On Apr 2, 12:46?am, I_am_the_best_breather_ev...@yahoo.com wrote:
> http://www.msnbc.msn.com/id/17899884/
Nobody needs to read that to know that the last thing the offending
company has to worry about is the pet owners. The biggest thing is the
dozens of companies who use their mixes and who are now being sued
themselves. These people have put a really bad blemish on the big pet
food company's reputations. Forget the pets, though.. They know that
no sane jury anywhere is going to award hundreds of millions of
dollars to a frigging pet owner. No matter how flagrant the offense
was. Their big concern now will be coming from their own customer's
corners. And in the end, few will get anything. Thanks mainly to the
fact that there are so damned many involved. I'd hate to be working
for the original source of the contamination, let me tell you.. Those
bastards have had it. Just my 3 cents.
IBen
>http://www.msnbc.msn.com/id/17899884/
Of course: the LAWYERS are the ones who are going make out like bandits
Even if your healthy pet died from the bad food, and you can PROVE it,
the courts typically assign a low value to a pet.
No matter that you raised them from a kitten/puppy, have had them for
years, spent thousands on food, litter, toys, vet bills, etc. etc.
The LAWYERS always are the big winners in cases like this,
Magic Mood Jeep - 03 Apr 2007 00:29 GMT
Actually, in some states, Illinois one of them (and I believe one of the
first lawsuits stemming from this debacle is from IL), do give monetary
value to an animals suffering, and the anguish that the "pet parent"
suffered as well. IL has what animal welfare advocates call a "model law" -
I printed it out from the website www.animallaw.info, which is hosted by
Michigan State University's College of Law - and it's about 26 pages on
8.5x11 inch (A4 for you Europeans) paper.

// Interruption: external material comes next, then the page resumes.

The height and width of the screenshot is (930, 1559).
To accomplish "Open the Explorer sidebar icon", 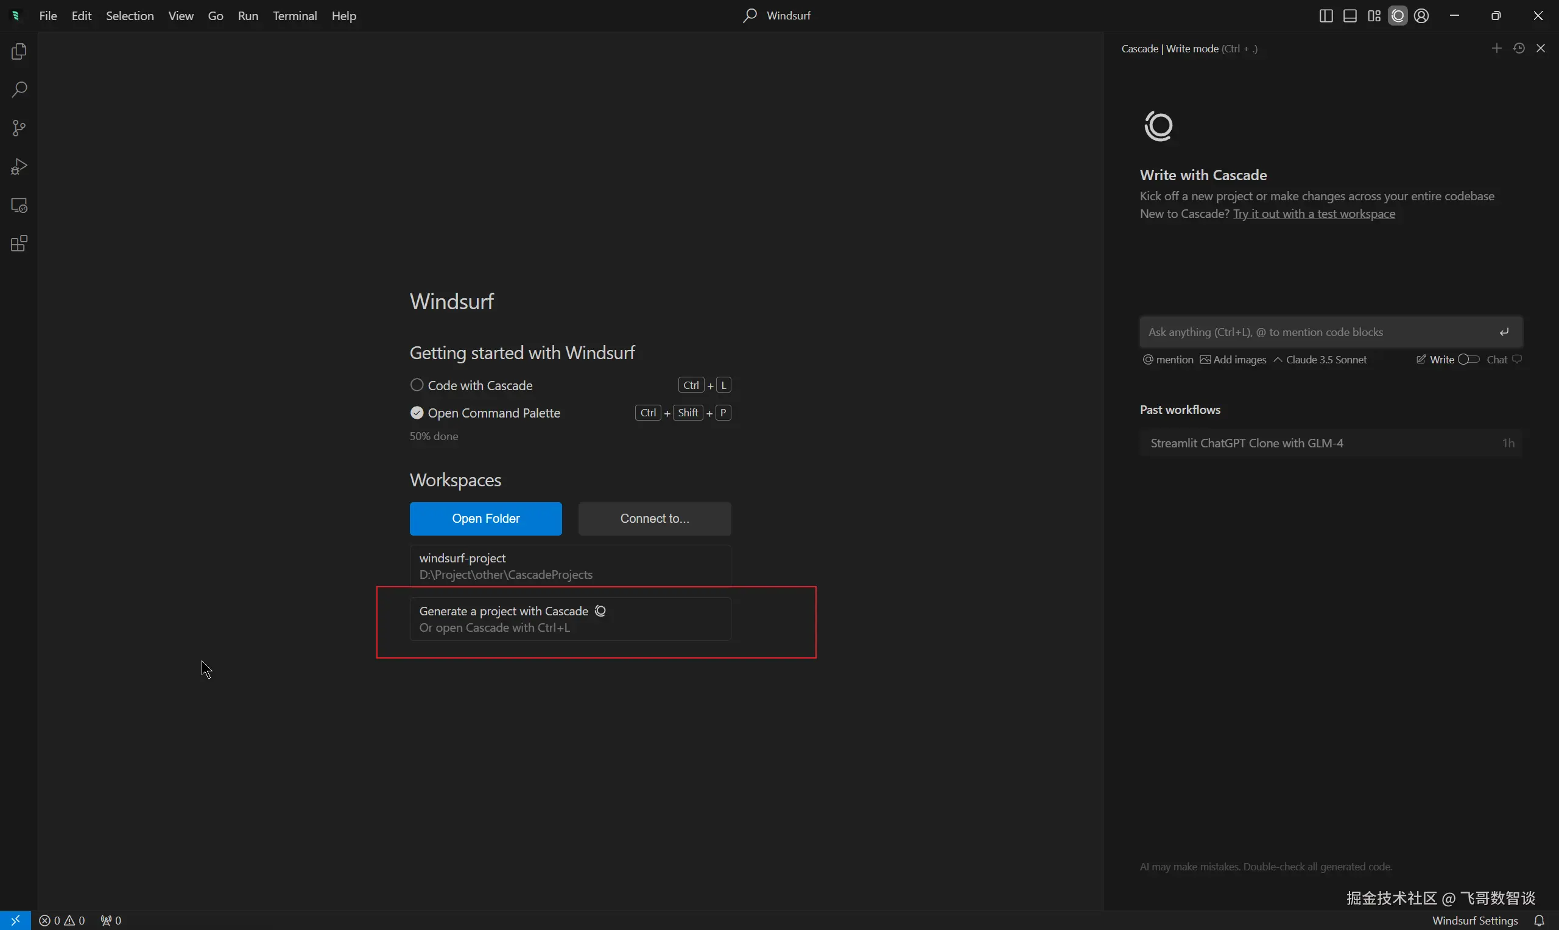I will (x=19, y=51).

Has very good definitions of cruelty and torture, etc.... which this can all
fall into.
>>http://www.msnbc.msn.com/id/17899884/
>
[quoted text clipped - 7 lines]
>
> The LAWYERS always are the big winners in cases like this,
jmcquown - 03 Apr 2007 01:42 GMT
> On 1 Apr 2007 21:46:34 -0700, > Of course: the LAWYERS are the ones who
are going make out like bandits
I don't know about this particular lawsuit or suits but as a rule class
action suits such as this, the plaintiffs participating don't get but
pennies on the dollar. Mass tort claims like this don't benefit anyone but
the lawyers banding together to file them.